入居前はどのような状況でしたか?
父が施設にお世話になる前は、母と二人で暮らしていました。2年ほど前の夏、玄関で転んで頭を打ってしまい、硬膜外血腫で3ヶ月ほど入院することになったんです。幸い命に別状はありませんでしたが、左半身に少し麻痺が残ってしまいました。
退院後は自宅に戻り、福祉用具をレンタルするなどして、なんとか家の中での移動はできていました。私も近くには住んでいるのですが、仕事や家庭のこともあり、そう頻繁に様子を見に行くことはできません。父はもともと社交的なタイプではなく、自分から何かを始めたり、どこかへ出かけたりすることにあまり興味がない人でした。ですから、いつかは施設のお世話になる日が来るのだろうなと、漠然と考えてはいました。
施設探しを始めたきっかけは何ですか?
本格的に施設利用を考え始めたのは、退院後の父の様子がきっかけでした。日中はデイサービスに週3〜4日通っていたのですが、問題は夜でした。夜中に何度も目を覚ましてトイレに行くのですが、その際に転んでしまうことが増えてきたのです。頭をぶつけて、救急車で運ばれることも一度や二度ではありませんでした。
そのたびに、母は夜も安心して眠ることができず、心身ともに疲弊していきました。「お父さんから目が離せないから」と、昼間でも長時間家を空けることに強い不安を感じるようになってしまったのです。
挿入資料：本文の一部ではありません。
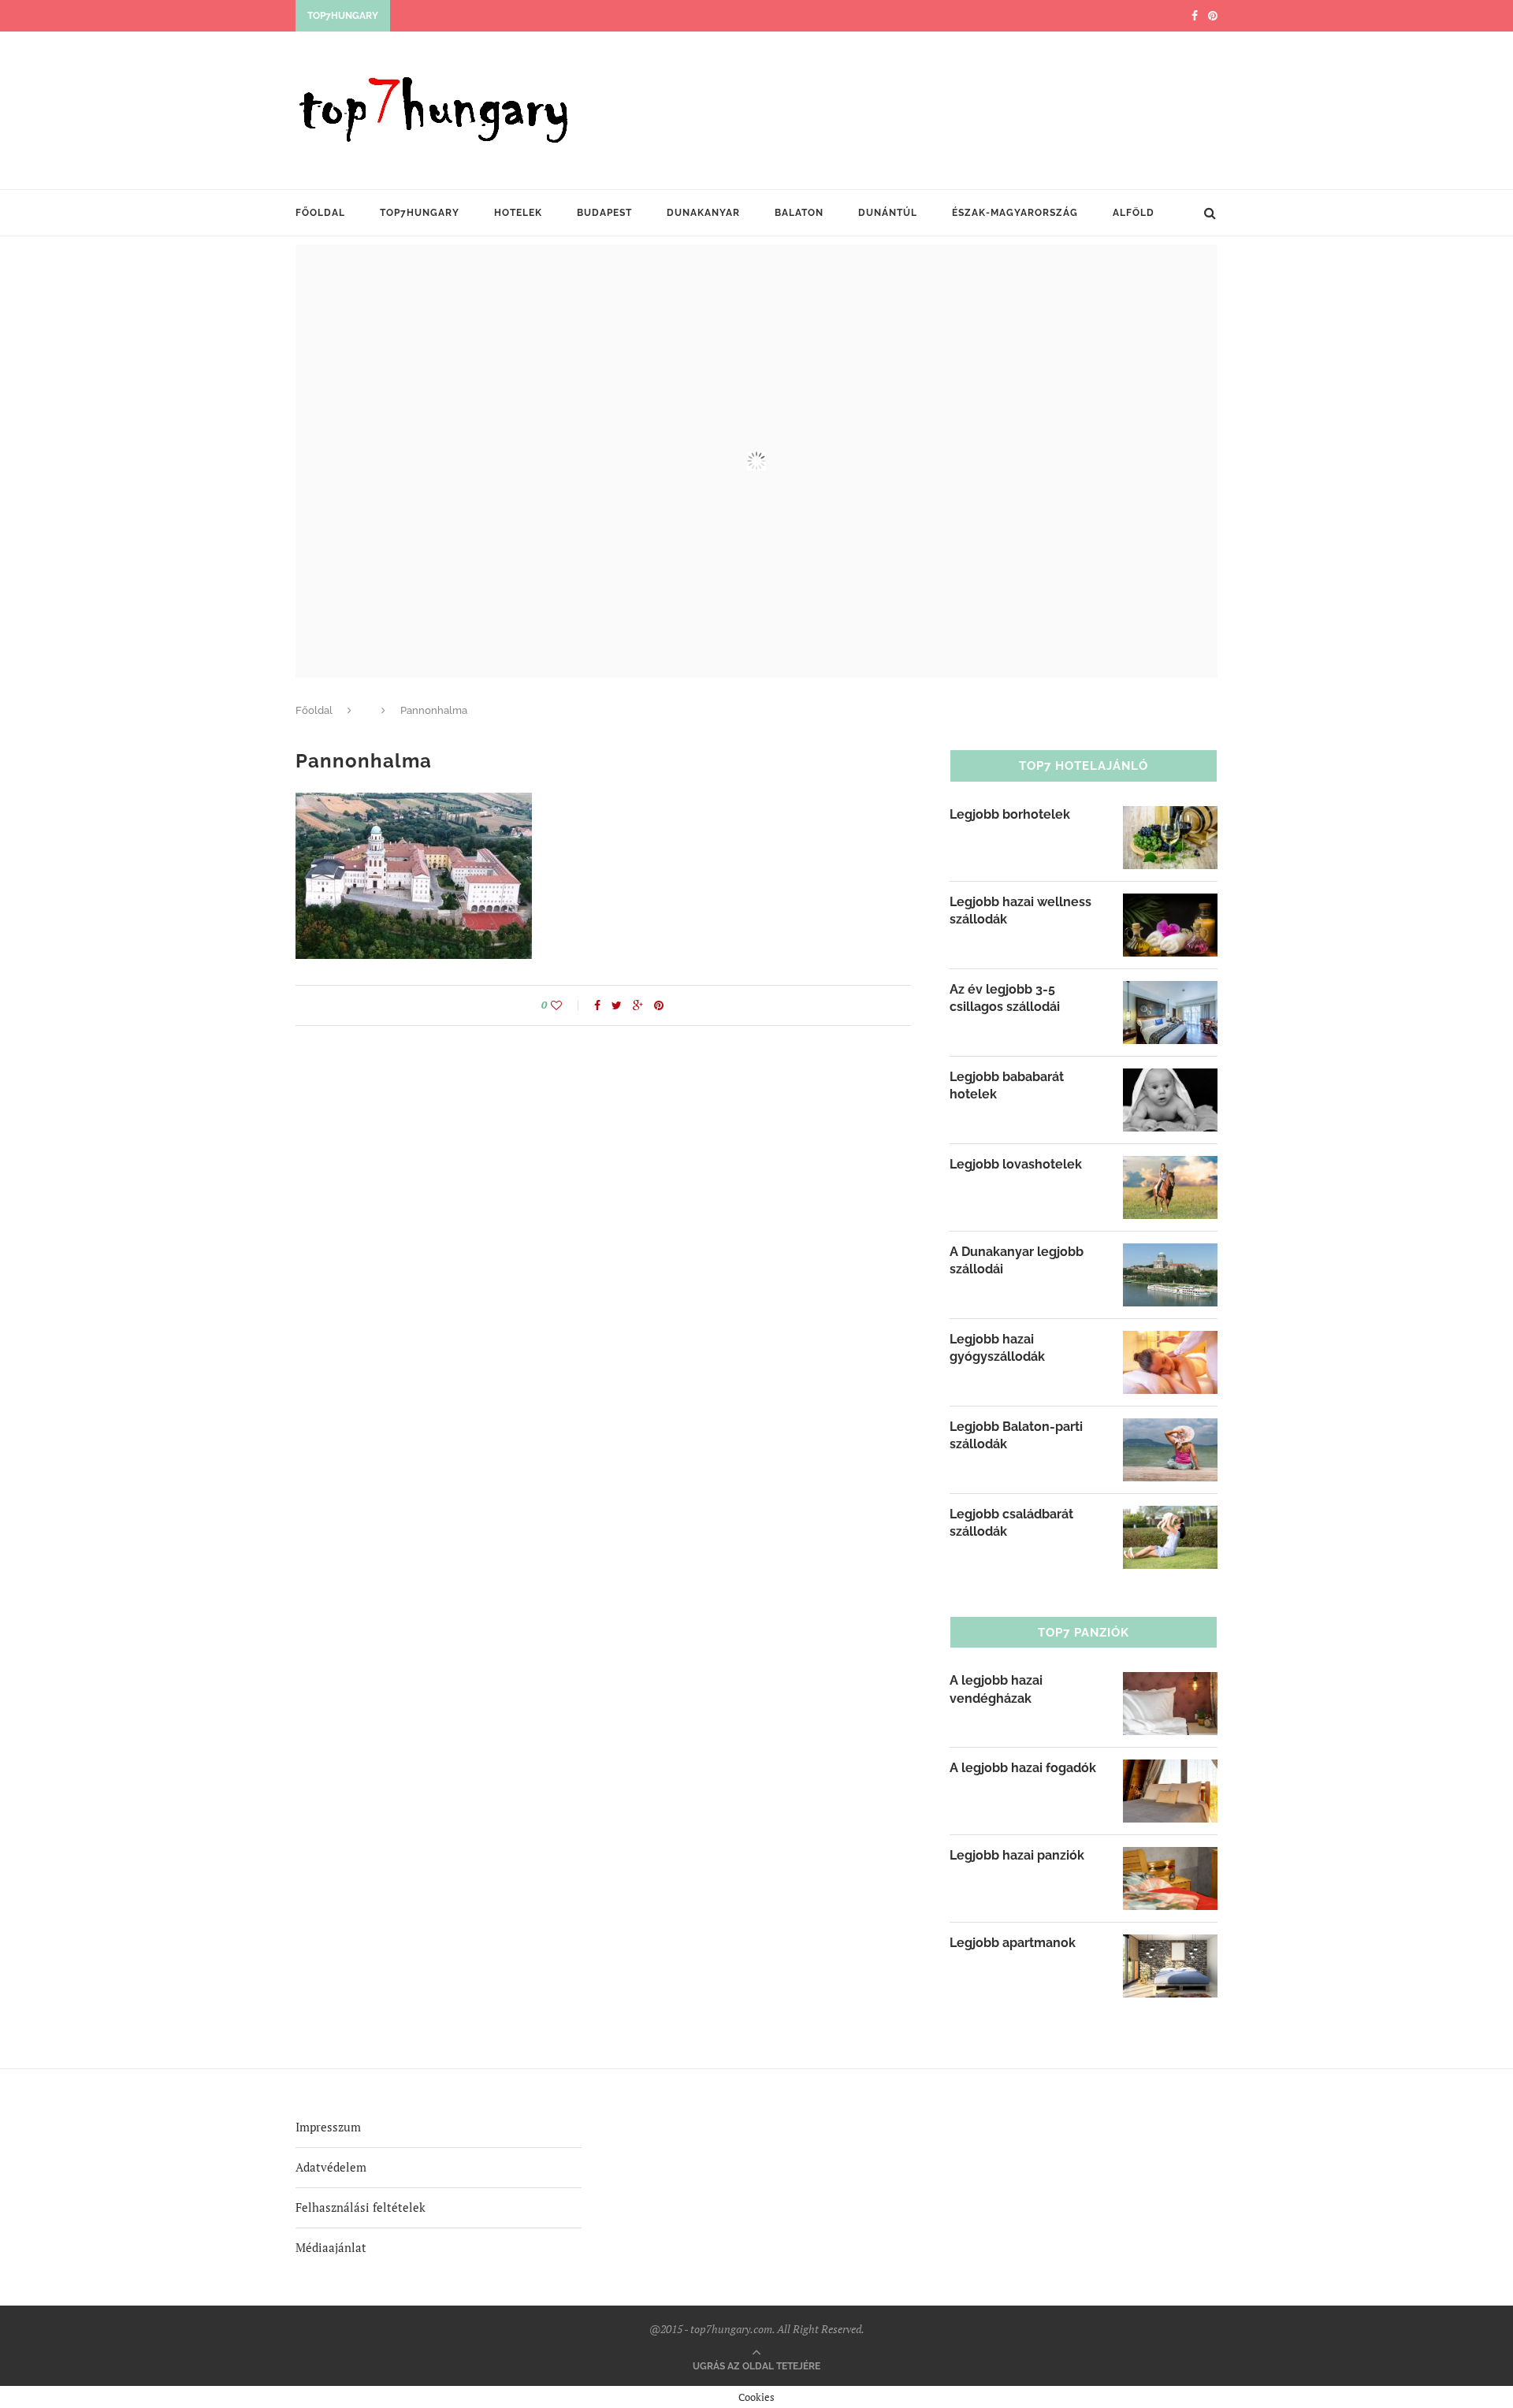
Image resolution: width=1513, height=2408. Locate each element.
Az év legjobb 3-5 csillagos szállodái (1005, 998)
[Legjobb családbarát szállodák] (1170, 1516)
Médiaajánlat (331, 2247)
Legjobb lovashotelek (1016, 1164)
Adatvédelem (331, 2167)
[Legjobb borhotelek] (1170, 816)
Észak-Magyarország (1015, 212)
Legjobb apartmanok (1013, 1942)
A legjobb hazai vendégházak (996, 1689)
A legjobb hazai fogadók (1023, 1767)
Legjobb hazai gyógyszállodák (997, 1348)
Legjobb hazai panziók (1017, 1855)
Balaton (799, 212)
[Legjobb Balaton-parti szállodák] (1170, 1428)
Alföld (1133, 212)
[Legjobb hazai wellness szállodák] (1170, 904)
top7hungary (419, 212)
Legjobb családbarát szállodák (1011, 1523)
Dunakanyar (703, 212)
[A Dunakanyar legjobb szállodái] (1170, 1254)
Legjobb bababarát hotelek (1007, 1085)
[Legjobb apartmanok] (1170, 1945)
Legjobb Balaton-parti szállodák (1016, 1435)
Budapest (604, 212)
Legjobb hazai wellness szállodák (1020, 910)
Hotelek (518, 212)
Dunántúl (887, 212)
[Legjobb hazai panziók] (1170, 1857)
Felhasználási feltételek (361, 2207)
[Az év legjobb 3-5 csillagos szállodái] (1170, 991)
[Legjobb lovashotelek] (1170, 1166)
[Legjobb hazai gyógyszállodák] (1170, 1341)
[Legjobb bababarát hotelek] (1170, 1079)
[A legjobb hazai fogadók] (1170, 1770)
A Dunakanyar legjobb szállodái (1017, 1260)
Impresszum (328, 2127)
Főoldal (320, 212)
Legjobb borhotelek (1010, 814)
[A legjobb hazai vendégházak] (1170, 1682)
このままでは母まで倒れてしまうと思い、担当のケアマネージャーさんに相談しました。すると、「まずはお母様を休ませてあげるためにも、一時的に施設を利用するショートステイはいかがですか」と提案してくださったのです。最終的には特別養護老人ホームへの入居を希望していましたが、すぐに入れるわけではないので、それまでの間、ショートステイを利用することに決めました。
入居決断時に葛藤や罪悪感はありましたか?
実際問題、本当は家にいた方がいいんだろうなという思いはありました。ただ、父自身も家で何かやりたいという意欲があまり見られず、いずれは施設にお世話になるんだろうなと覚悟していたので、いたしかたないという気持ちが強かったです。